Purpose.: Oxidative stress has been implicated as a major contributor to age-related macular degeneration (AMD). 8-Hydroxy-2′-deoxyguanosine (8-OHdG) is one of the most abundant oxidative products of DNA damage and represents a noninvasive and sensitive biomarker of oxidative stress. The authors investigated the 8-OHdG levels in aqueous humor of patients with exudative AMD.

Methods.: Twenty-four eyes of 24 patients with active exudative AMD and 31 eyes of 31 age-matched subjects who underwent cataract surgery were enrolled.

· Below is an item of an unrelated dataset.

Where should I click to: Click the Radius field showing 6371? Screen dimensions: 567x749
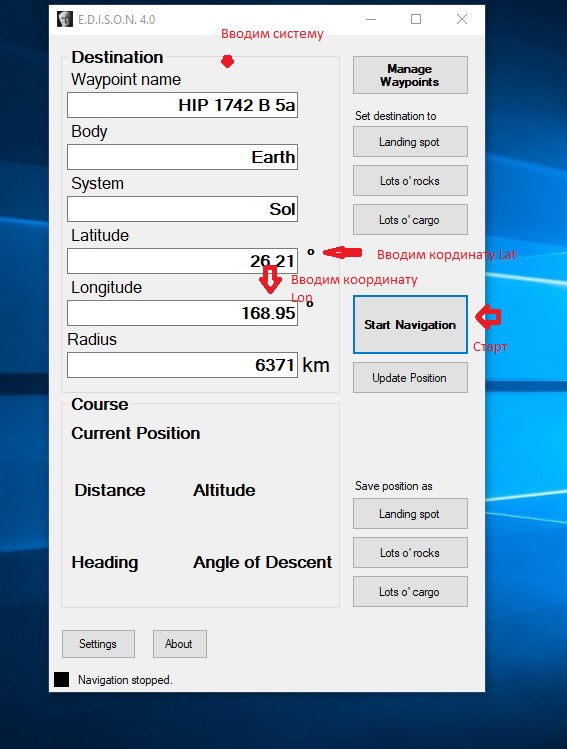(x=182, y=365)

Aqueous humor samples were collected from all subjects, and the 8-OHdG levels were determined by a commercially available enzyme-linked immunosorbent assay kit. The choroidal neovascularization (CNV) subtype was classified by fluorescein angiography. The macular lesion, including CNV membrane, exudation, and retinal hemorrhage, was measured. The correlation between 8-OHdG level and the clinical features was analyzed.

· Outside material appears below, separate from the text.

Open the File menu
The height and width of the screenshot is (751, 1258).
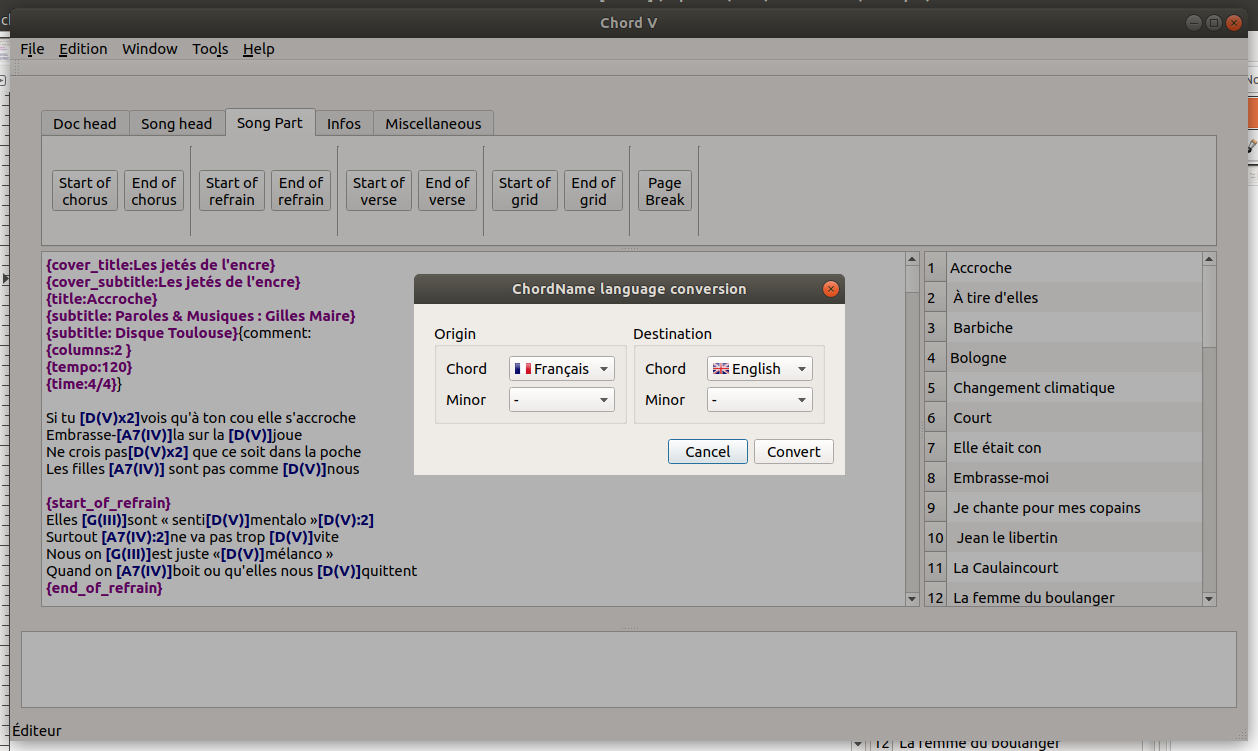click(32, 49)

Results.: The 8-OHdG level in the aqueous humor of AMD patients was significantly higher than it was in controls (0.581 ± 0.258 ng/mL vs. 0.251 ± 0.116 ng/mL; P < 0.001), after adjusting for age and lens status. There was no difference in the 8-OHdG levels between AMD patients with classic/predominantly classic and occult/minimally classic CNV (0.591 ± 0.262 vs. 0.566 ± 0.266 ng/mL; P = 0.639). The 8-OHdG level in aqueous humor was significantly correlated with the lesion size (ρ = 0.492; P = 0.017).

Conclusions.: The 8-OHdG level in aqueous humor was higher in patients with exudative AMD, and the level was correlated with the area of macular lesion. This suggests that oxidative stress plays an important role in the disease course of AMD.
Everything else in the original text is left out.